Petite maman, je te vois quand le vendredi arrive et que tu entrevois la fin de semaine comme une montagne plutôt que deux jours de congé. Je te vois calculer quand entreprendre ta nouvelle brassée de foncé pour qu’elle ne croupisse pas dans la laveuse pendant le cours de soccer du plus jeune. Je te vois marcher d’un pas pressé dans les allées d’épicerie pendant le cours de danse de la plus vieille.
Petite maman, je te vois encourager tes enfants lors des matchs de sport même si tu as dû te lever à six heures un jour de fin de semaine pour les y accompagner. Je te vois préparer des biscuits à huit heures le soir pour que tes petits aient un bon dessert maison à se mettre sous la dent le lendemain. Je te vois coudre des costumes et participer à la création de projets artistiques la veille de leur remise.

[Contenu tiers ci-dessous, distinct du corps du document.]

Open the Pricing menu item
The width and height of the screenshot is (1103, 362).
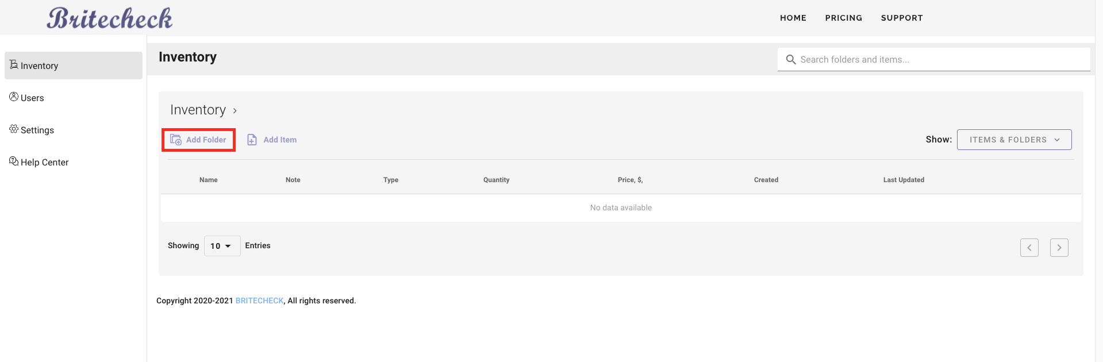click(x=843, y=18)
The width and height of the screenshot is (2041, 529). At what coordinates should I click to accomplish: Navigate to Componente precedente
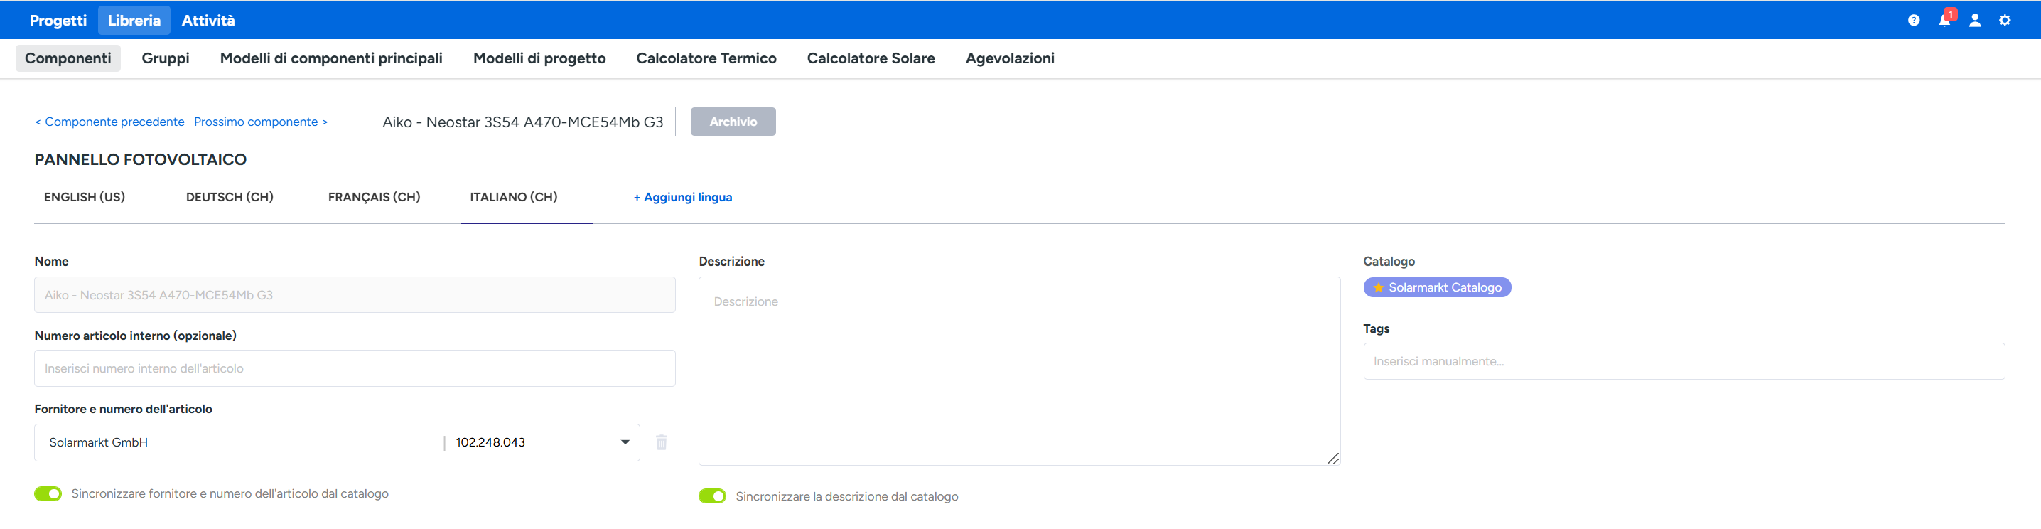[109, 122]
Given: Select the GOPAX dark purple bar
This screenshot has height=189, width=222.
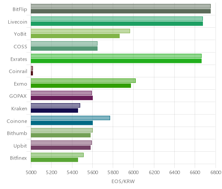Looking at the screenshot, I should [x=62, y=98].
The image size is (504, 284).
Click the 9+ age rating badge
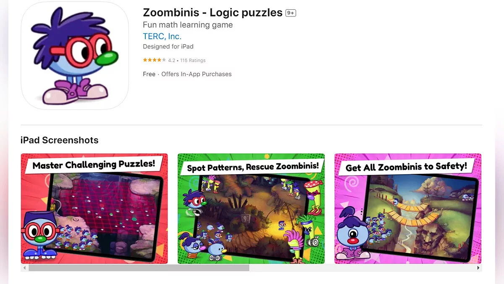tap(291, 13)
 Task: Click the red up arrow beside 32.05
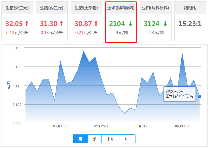click(27, 23)
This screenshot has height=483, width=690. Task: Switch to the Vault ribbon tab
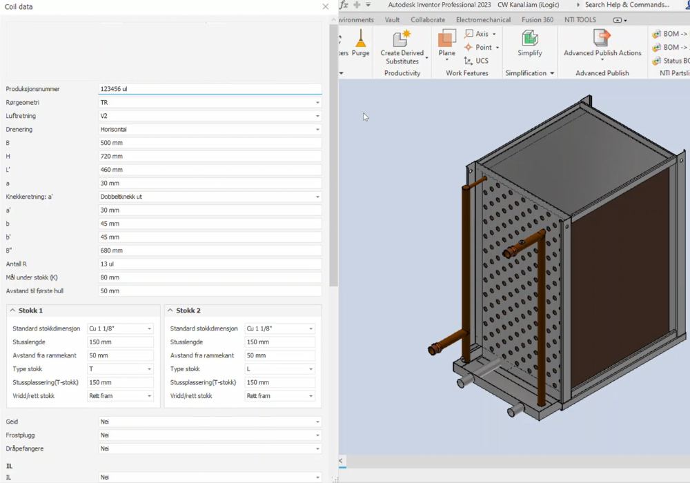click(x=392, y=20)
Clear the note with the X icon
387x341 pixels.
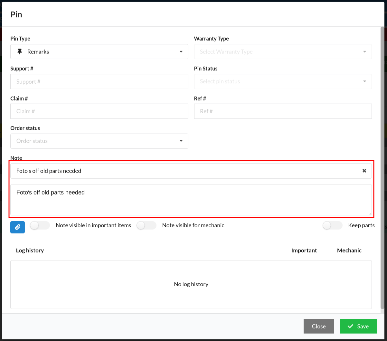pos(364,171)
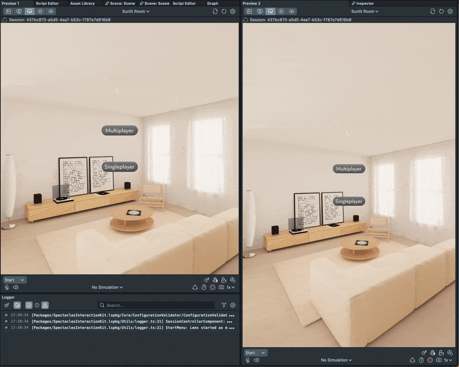Click the Logger search field
The image size is (459, 367).
(158, 305)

Petite maman, je te vois quand, une fois la maisonnée endormie, tu t’effondres dans ton lit et tu verses des larmes de doute et de culpabilité. Je te vois te questionner à savoir si tu as bien réagi quand ton petit s’est emporté, si tu as été assez constante et bienveillante et te taper sur la tête parce que tu as crié.
Petite maman, je te vois quand tu es malade, mais que tu continues de prendre soin de ta famille comme si tu ne l’étais pas. Je te vois quand tu te réveilles la nuit pour moucher des nez, donner du sirop ou siphonner les voies nasales de ton bébé avec le mouche-bébé dont vous avez tous les deux horreur. Je te vois t’absenter du travail pour aller chercher ton petit qui vient de vomir à la garderie ou ta plus vieille qui est tombée dans la cour d’école.
Petite maman, je te vois, je t’entends et je reconnais le travail colossal que tu abats chaque jour par amour pour tes enfants. Contrairement à ce que tu penses trop souvent, tu n’as pas besoin d’être plus forte, plus résiliente ou plus efficace car tu es assez. Ce dont tu as besoin est d’un soutien tangible. Ce dont tu as besoin est que tout ce que tu fais au quotidien soit reconnu. Ce dont tu as besoin est d’être vue et reconnue.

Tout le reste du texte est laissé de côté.